Dry needling, a Western procedure, is similar to acupuncture in the application of fine needles to affected parts of the body. Dry needling is used to affect musculoskeletal issues, and acupuncture affects the flow of chi within the body. The term “dry needling” refers to the fact that doctors usually use needles for purposes of injecting or withdrawing medicines and fluids. The filament needles used for treatment involve no fluids. Instead, the needles are inserted into affected muscles and trigger points to relax and reset inflamed muscles and areas to their resting state.

When To Use: Do not use within 10 to 14 days of a serious injury or major trauma. Let the injury settle down a bit first.

Ice Baths

Soaking in a cold or ice-filled tub, or sitting in a chilly river after a run may not be your favorite thing to do, but it’s effective for reducing inflammation and promoting muscle repair, especially after hard efforts.

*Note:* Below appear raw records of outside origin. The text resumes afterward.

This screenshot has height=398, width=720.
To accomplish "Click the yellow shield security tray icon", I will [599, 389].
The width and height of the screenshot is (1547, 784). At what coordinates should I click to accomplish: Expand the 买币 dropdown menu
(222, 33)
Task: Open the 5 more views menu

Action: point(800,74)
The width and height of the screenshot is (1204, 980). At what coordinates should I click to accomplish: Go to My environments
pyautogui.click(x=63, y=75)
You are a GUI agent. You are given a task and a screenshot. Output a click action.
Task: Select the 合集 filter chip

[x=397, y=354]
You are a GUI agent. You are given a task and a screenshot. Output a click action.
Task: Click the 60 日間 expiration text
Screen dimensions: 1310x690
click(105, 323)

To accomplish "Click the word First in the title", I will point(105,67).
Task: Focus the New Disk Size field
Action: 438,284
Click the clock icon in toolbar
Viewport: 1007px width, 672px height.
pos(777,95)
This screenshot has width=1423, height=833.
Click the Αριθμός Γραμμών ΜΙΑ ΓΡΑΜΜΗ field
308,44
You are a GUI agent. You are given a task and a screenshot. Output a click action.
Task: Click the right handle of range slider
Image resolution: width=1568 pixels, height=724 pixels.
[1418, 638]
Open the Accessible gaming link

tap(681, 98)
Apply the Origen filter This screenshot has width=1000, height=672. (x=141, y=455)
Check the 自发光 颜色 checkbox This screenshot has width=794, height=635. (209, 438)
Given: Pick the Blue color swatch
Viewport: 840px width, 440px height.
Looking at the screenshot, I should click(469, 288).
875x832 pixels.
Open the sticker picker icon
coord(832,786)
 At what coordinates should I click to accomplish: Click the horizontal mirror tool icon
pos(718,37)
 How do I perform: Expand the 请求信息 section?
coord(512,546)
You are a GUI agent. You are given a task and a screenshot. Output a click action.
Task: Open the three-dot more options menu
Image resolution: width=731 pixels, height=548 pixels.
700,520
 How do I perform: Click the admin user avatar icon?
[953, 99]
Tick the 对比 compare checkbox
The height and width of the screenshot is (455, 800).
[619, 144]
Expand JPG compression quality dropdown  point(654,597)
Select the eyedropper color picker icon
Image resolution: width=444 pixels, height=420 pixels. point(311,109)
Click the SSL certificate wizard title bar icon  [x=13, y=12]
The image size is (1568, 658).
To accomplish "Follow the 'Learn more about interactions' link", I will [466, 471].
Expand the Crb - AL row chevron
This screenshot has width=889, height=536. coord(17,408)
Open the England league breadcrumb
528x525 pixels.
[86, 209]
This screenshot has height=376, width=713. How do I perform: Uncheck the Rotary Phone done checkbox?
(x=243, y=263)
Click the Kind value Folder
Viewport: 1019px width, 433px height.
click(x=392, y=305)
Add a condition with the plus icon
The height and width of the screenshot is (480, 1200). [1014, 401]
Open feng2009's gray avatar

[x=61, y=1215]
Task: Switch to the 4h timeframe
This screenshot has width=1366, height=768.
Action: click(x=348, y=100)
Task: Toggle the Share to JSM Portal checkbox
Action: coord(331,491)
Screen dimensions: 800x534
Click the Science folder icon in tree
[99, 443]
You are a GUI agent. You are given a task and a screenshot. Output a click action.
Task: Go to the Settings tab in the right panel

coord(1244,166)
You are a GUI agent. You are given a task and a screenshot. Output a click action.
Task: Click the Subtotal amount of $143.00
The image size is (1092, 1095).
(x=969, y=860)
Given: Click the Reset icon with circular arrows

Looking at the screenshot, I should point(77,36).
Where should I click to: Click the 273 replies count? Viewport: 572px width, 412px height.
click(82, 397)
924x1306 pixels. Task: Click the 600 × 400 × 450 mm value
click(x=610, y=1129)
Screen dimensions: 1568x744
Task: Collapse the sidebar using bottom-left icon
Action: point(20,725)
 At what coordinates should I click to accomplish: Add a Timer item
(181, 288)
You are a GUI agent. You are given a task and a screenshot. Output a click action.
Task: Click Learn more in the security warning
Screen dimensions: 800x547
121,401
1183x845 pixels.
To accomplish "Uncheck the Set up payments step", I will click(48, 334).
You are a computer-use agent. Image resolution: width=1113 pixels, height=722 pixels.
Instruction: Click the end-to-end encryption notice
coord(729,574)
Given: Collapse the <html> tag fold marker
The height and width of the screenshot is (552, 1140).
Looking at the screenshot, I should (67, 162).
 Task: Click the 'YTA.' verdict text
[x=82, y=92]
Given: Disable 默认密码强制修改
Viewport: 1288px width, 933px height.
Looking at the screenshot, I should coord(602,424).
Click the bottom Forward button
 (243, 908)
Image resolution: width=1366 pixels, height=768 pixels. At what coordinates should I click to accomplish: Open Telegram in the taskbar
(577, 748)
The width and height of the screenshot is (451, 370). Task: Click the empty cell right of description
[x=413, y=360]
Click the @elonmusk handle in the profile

“People are afraid of ice baths,” says Hayne, who recommends taking a 10-minute chill session after hard workouts. “It’s simple but effective.”

Add cold water to a large bucket or bathtub, toss in some ice if you want, set a timer and soak whatever body parts are injured or stressed. The initial shock is always the worst. Professional runner Megan Lund-Lizotte will often sip on a post-run recovery drink while bearing her icy soak.

When To Use: Ice bucket or bath soaks help with injuries and reduce swelling in healthy tissue after workouts. They can also be beneficial after manual therapy, like ART, to calm muscles. Although heat treatment might be more pleasant, it actually inflames the tissue, especially if you have any type of joint involvement.

Functional Movement Systems (FMS)

Practitioners observe patients as they move through seven specific strength and mobility exercises. The goal of the assessment is to observe for irregularities to identify issues before they lead to injury. This process may also give practitioners an idea of how to treat patients with various symptoms.

When To Use: Testing can be done on someone who is injured. It can also be done prophylactically to look for irregularities and work towards preventing injuries.


Popular with track and field athletes, painless electromagnetic currents are applied to the skin to ostensibly promote healing, reduce inflammation and lessen pain. Devices exist for home use and sometimes prescribed by doctors. Either way, it’s always a good idea to talk to a professional before trying at-home therapy options.

When To Use: This can be helpful for something like a hamstring tear. It’s especially popular among track athletes.